(Stored data entries)
++++++++
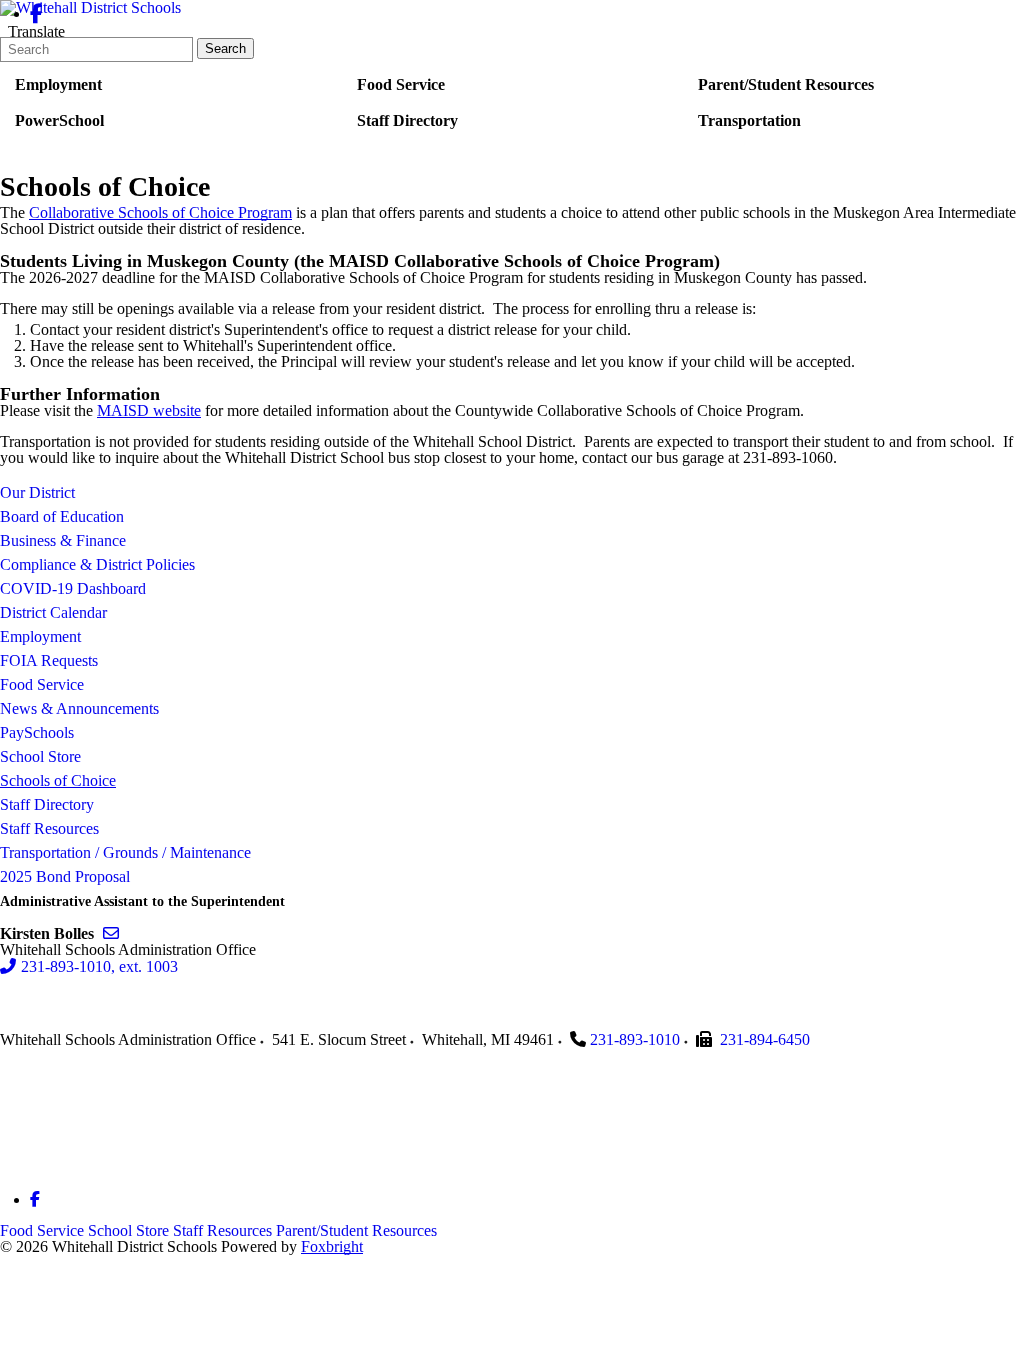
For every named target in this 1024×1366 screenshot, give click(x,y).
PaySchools (37, 732)
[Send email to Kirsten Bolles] (111, 933)
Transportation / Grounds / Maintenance (125, 852)
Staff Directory (47, 804)
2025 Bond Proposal (65, 876)
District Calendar (53, 612)
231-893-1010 (635, 1039)
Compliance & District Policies (97, 564)
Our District (37, 492)
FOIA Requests (49, 660)
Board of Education (62, 516)
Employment (40, 636)
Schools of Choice (58, 780)
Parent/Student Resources (356, 1230)
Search (225, 48)
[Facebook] (36, 13)
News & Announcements (79, 708)
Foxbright (332, 1246)
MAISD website (149, 410)
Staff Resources (49, 828)
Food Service (42, 684)
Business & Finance (63, 540)
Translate (36, 31)
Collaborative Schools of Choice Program (160, 212)
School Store (40, 756)
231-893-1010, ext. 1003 (99, 966)
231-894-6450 (765, 1039)
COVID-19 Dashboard (73, 588)
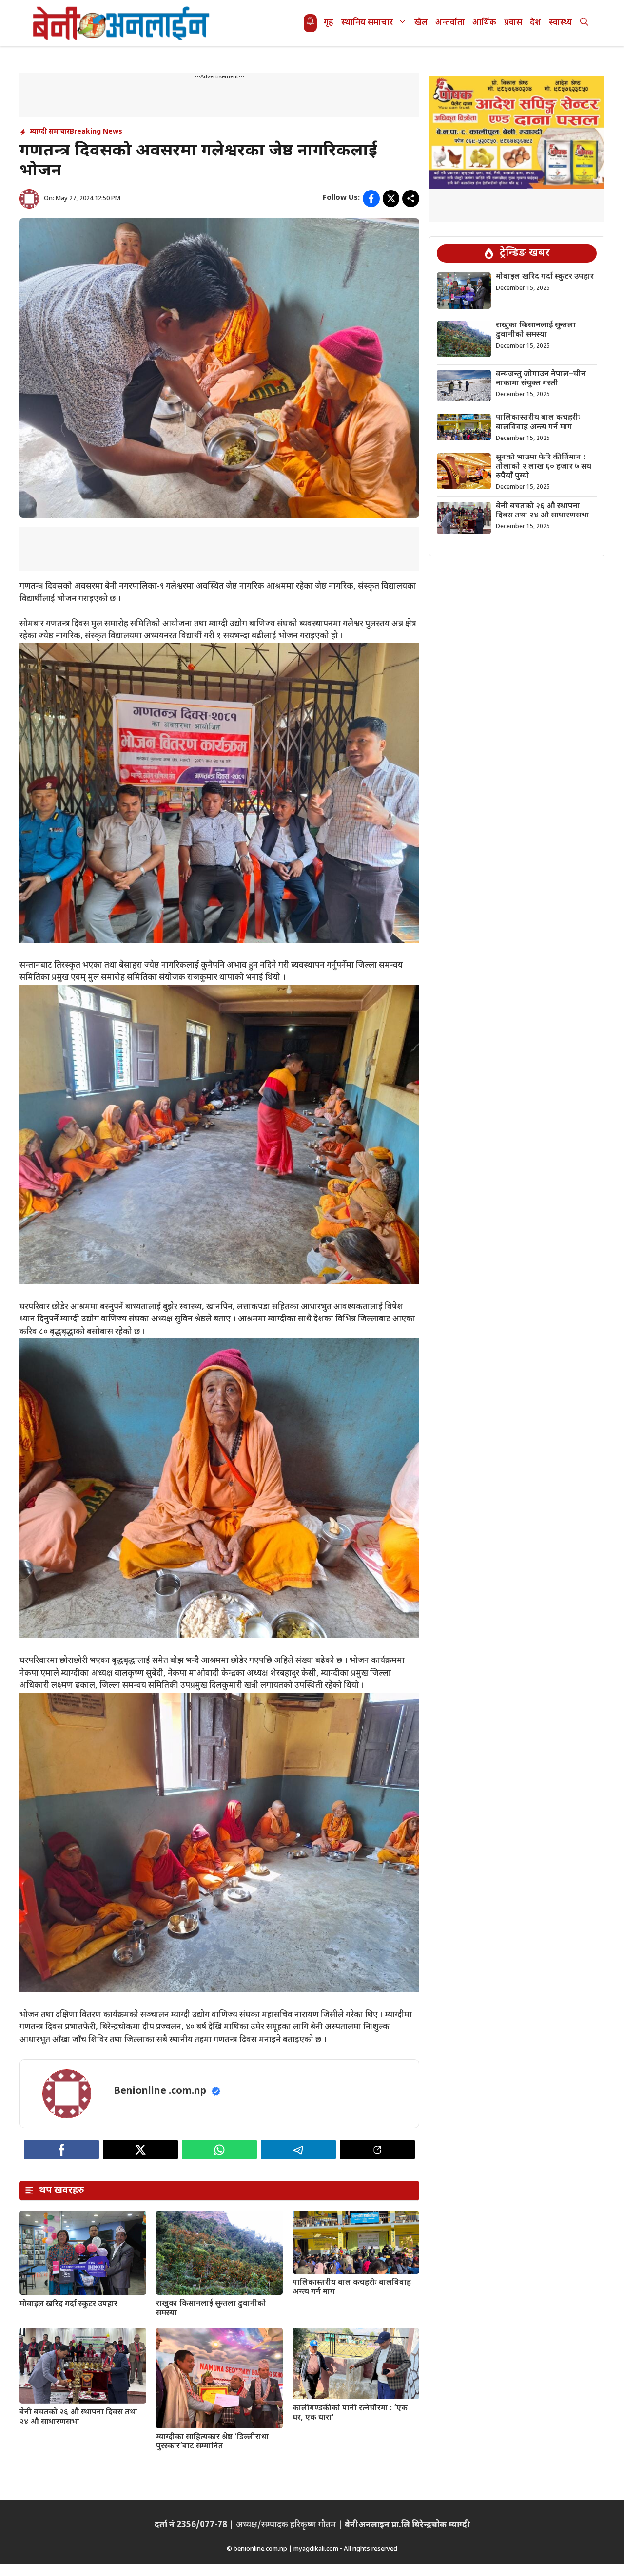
++++++++
Work task> Restate the records above verbatim. Pictures stay out.

Task response>
For every named target in this 1024×1366 screenshot, give click(x,y).
PaySchools (37, 732)
[Send email to Kirsten Bolles] (111, 933)
Transportation / Grounds / Maintenance (125, 852)
Staff Directory (47, 804)
2025 Bond Proposal (65, 876)
District Calendar (53, 612)
231-893-1010 (635, 1039)
Compliance & District Policies (97, 564)
Our District (37, 492)
FOIA Requests (49, 660)
Board of Education (62, 516)
Employment (40, 636)
Schools of Choice (58, 780)
Parent/Student Resources (356, 1230)
Search (225, 48)
[Facebook] (36, 13)
News & Announcements (79, 708)
Foxbright (332, 1246)
MAISD website (149, 410)
Staff Resources (49, 828)
Food Service (42, 684)
Business & Finance (63, 540)
Translate (36, 31)
Collaborative Schools of Choice Program (160, 212)
School Store (40, 756)
231-893-1010, ext. 1003 (99, 966)
231-894-6450 (765, 1039)
COVID-19 Dashboard (73, 588)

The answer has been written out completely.